======== Input rows ========

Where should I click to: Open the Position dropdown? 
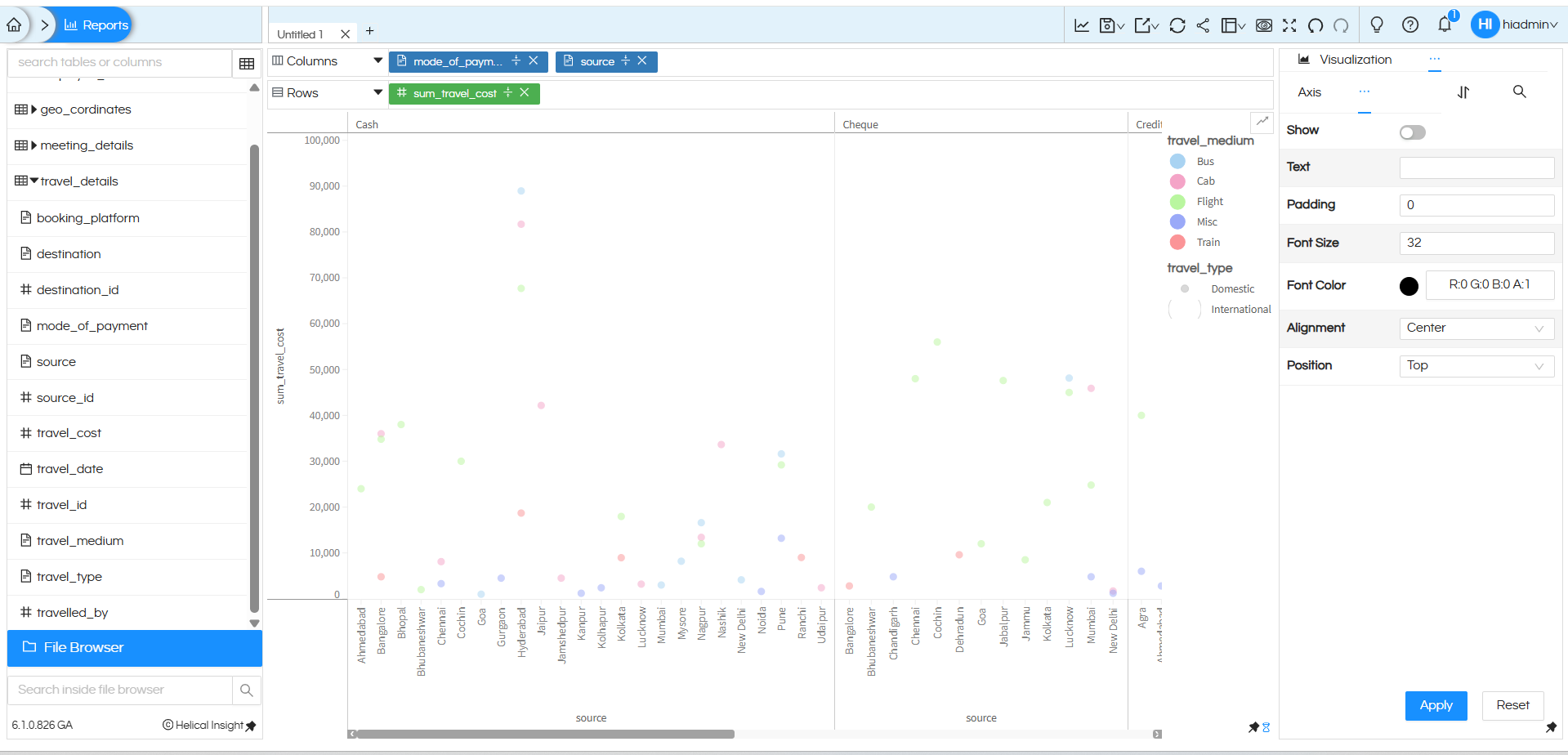[1476, 365]
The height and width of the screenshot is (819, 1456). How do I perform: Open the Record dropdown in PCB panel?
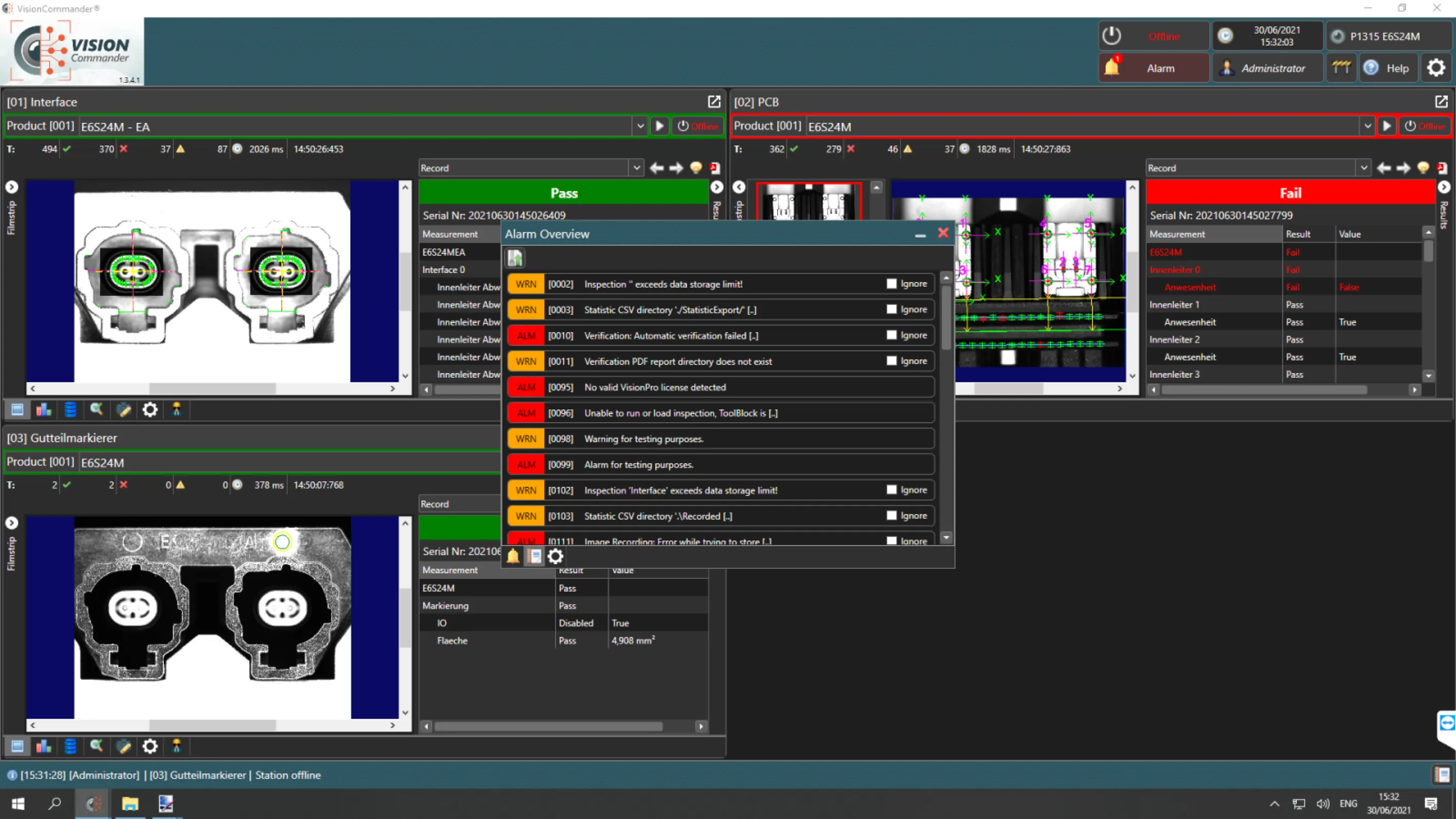1363,168
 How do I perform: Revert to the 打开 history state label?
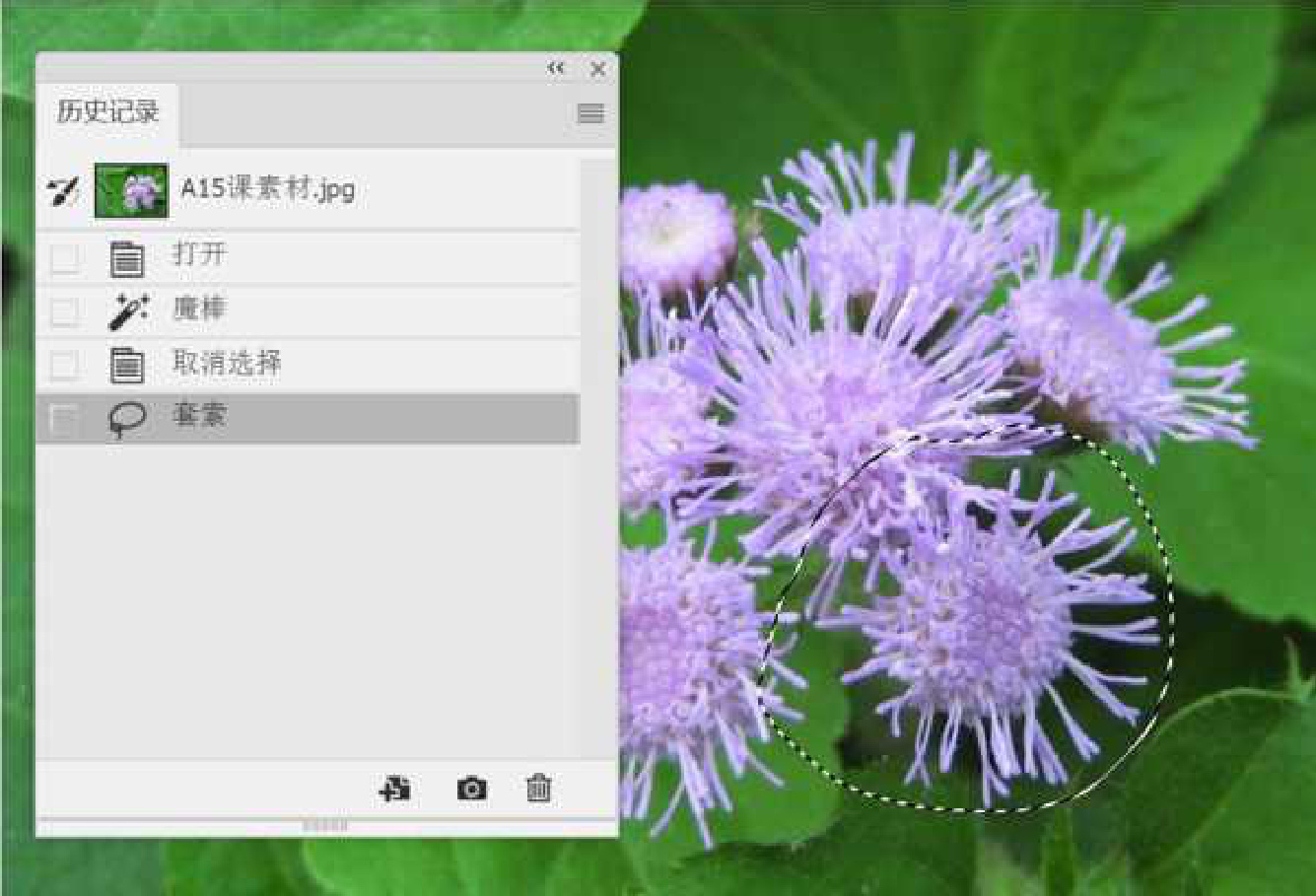coord(200,254)
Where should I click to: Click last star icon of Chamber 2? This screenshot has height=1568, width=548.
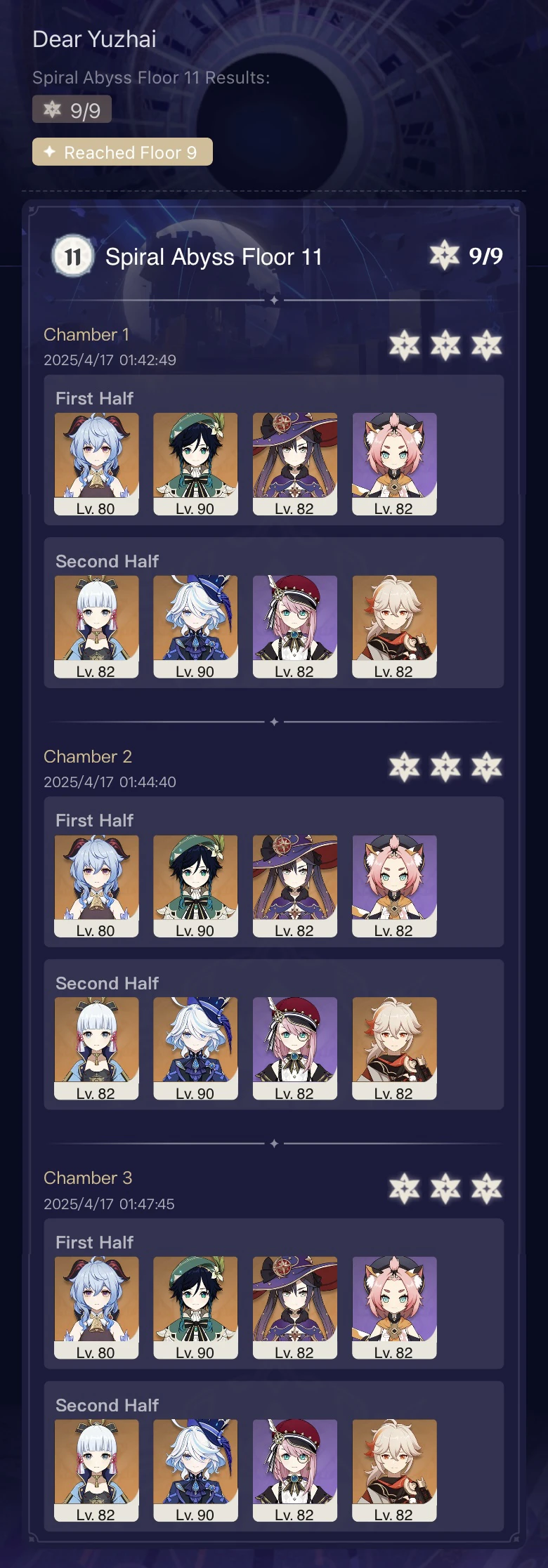click(487, 767)
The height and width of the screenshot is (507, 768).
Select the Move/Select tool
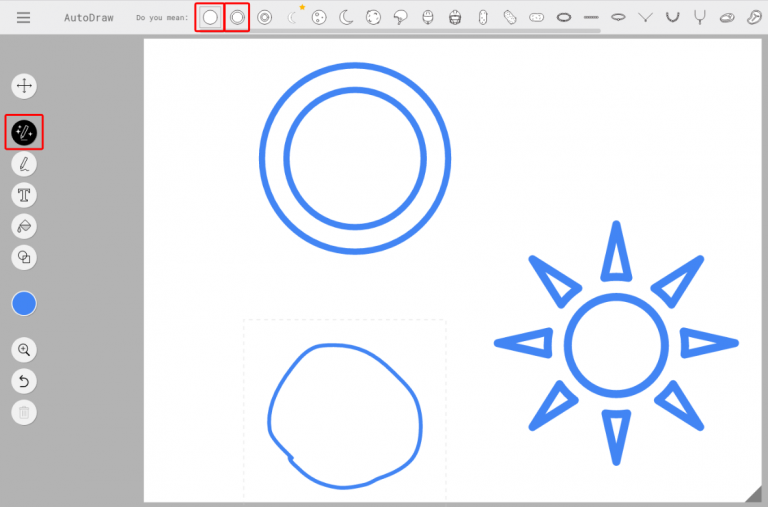click(24, 86)
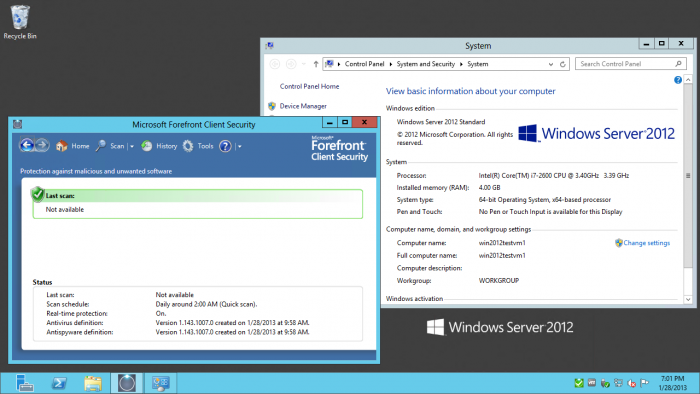The height and width of the screenshot is (394, 700).
Task: Expand the address bar history dropdown
Action: click(551, 64)
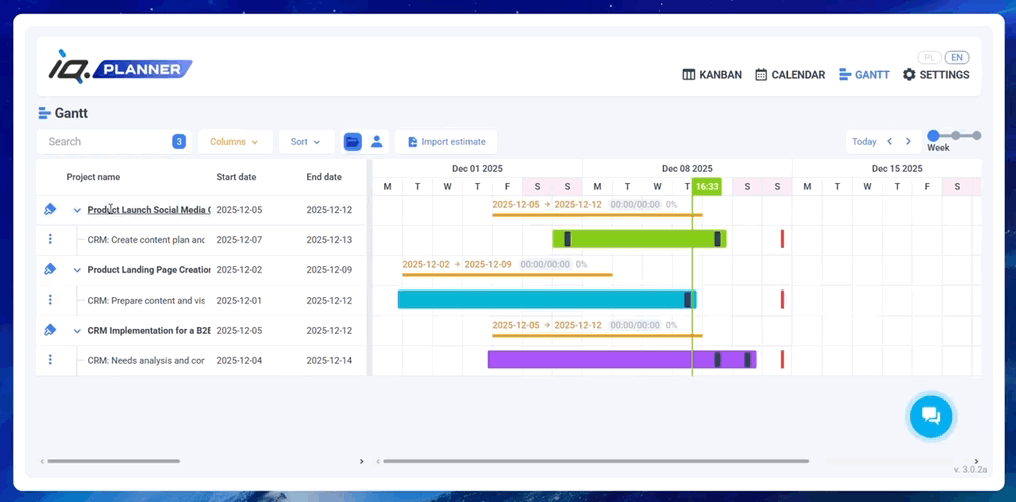Image resolution: width=1016 pixels, height=502 pixels.
Task: Click pin icon for Product Landing Page Creation
Action: coord(50,270)
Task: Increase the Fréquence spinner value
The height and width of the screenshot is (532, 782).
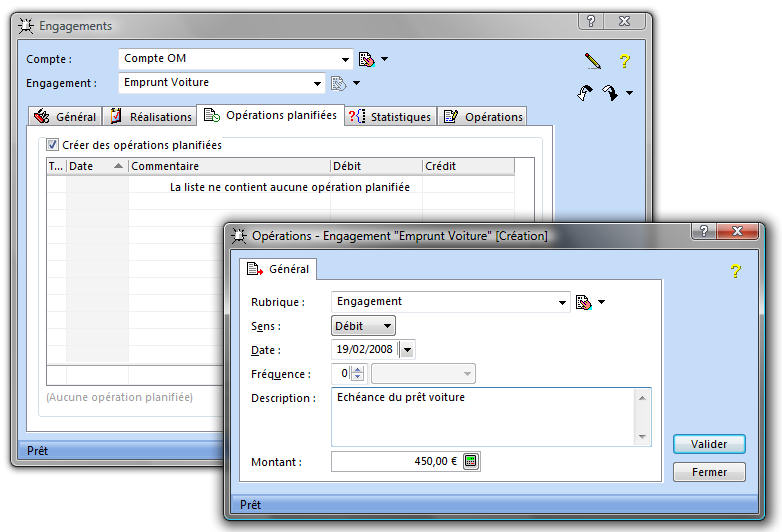Action: click(358, 369)
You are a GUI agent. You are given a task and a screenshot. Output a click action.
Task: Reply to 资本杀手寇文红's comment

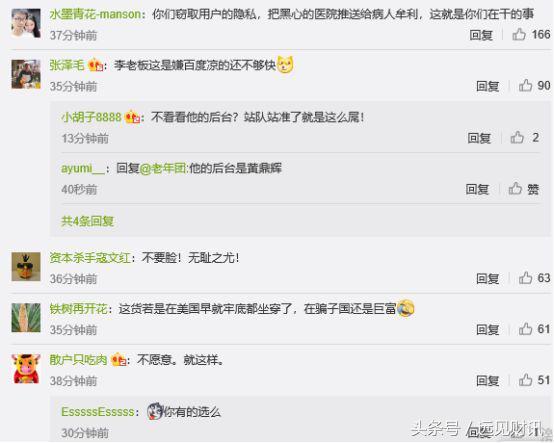(x=488, y=278)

========

**Task description**
Copy all of the records above line for line, keeping every word, number, and mark as it appears. Leave out the pictures.

**Output below**
Where should I click to: Open the Position dropdown? 
[1476, 365]
The height and width of the screenshot is (819, 1456). How do I perform: Open the Record dropdown in PCB panel?
1363,168
 How do I perform: Revert to the 打开 history state label?
coord(200,254)
Where should I click to: Click last star icon of Chamber 2? This screenshot has height=1568, width=548.
click(487, 767)
The height and width of the screenshot is (507, 768).
Select the Move/Select tool
click(24, 86)
The height and width of the screenshot is (394, 700).
Task: Expand the address bar history dropdown
Action: click(551, 64)
Image resolution: width=1016 pixels, height=502 pixels.
Task: Click pin icon for Product Landing Page Creation
Action: coord(50,270)
Task: Increase the Fréquence spinner value
The height and width of the screenshot is (532, 782).
Action: click(358, 369)
You are a GUI agent. You are given a task and a screenshot. Output a click action.
Task: Reply to 资本杀手寇文红's comment

(x=488, y=278)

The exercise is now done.